# Front Stage Crossover Settings?



## cubiclecrusher (May 21, 2013)

I'm curious to know what crossover levels you use between your "main" and your "center" speakers.

Do you keep them the same (ie all at 80hz) or do you set your center with a higher crossover?

I'm actually using 120hz across all 3 speakers, but I'm going into "experimental mode" this afternoon and wondered what others were using.

I'm making my job a bit more difficult because I'm playing with various, random, non-matching, center speakers. I'm actually using full-range bookshelf speakers currently. I'm using $50 lawn-sale speakers instead of the $300 "matched" center channel. My main speakers are Wharfedale 10.2's - a 2-way speaker with 1" tweeter and 6.5" woof. Right now I have an RCA Brand 3-way speaker as a center (which is a bit too overpowering), and later today I'll try with a small Klipsch KG 1.2. 

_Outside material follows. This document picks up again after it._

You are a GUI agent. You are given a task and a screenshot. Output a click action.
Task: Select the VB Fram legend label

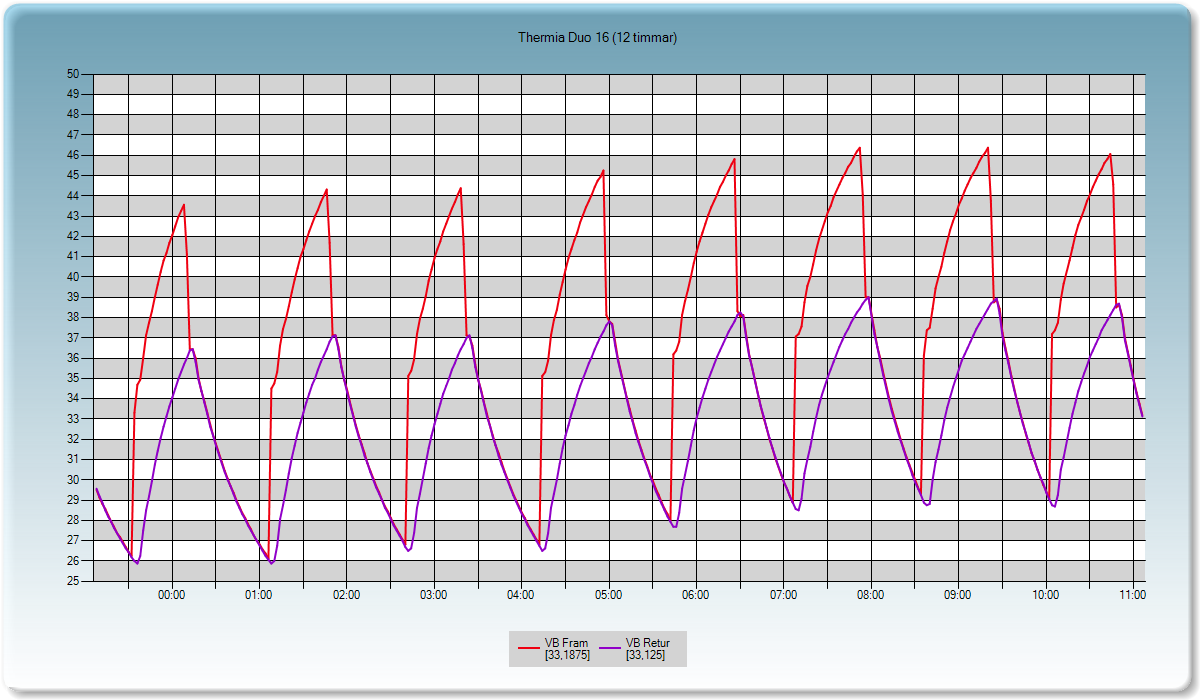566,643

Since I'm playing around - what do you use for front-stage cross overs?
Have you ever tried to blend a "non-matching" center in with your mains? Got tricks?


----------



## tcarcio (Jun 27, 2007)

Well I use 80hz across all three of my speakers but they are all the same type of speakers that I bought from Chase HT. You can experiment but I would probably go a little higher than what your speakers range is. My speakers say they play down to 72hz but I run them higher. If I were you I would match your center as best you can with your mains.


----------



## JimShaw (Apr 30, 2012)

80hz on all three but they are timbre matched


----------



## tonyvdb (Sep 5, 2007)

it is never advisable to use a higher crossover than 80Hz as the sub is then to easy to "hear" where it is located.
I use a crossover of 70hz on my centre and run my mains full range with the "dubble bass" turned on.


----------



## JBrax (Oct 13, 2011)

tonyvdb said:


> it is never advisable to use a higher crossover than 80Hz as the sub is then to easy to "hear" where it is located.
> I use a crossover of 70hz on my centre and run my mains full range with the "dubble bass" turned on.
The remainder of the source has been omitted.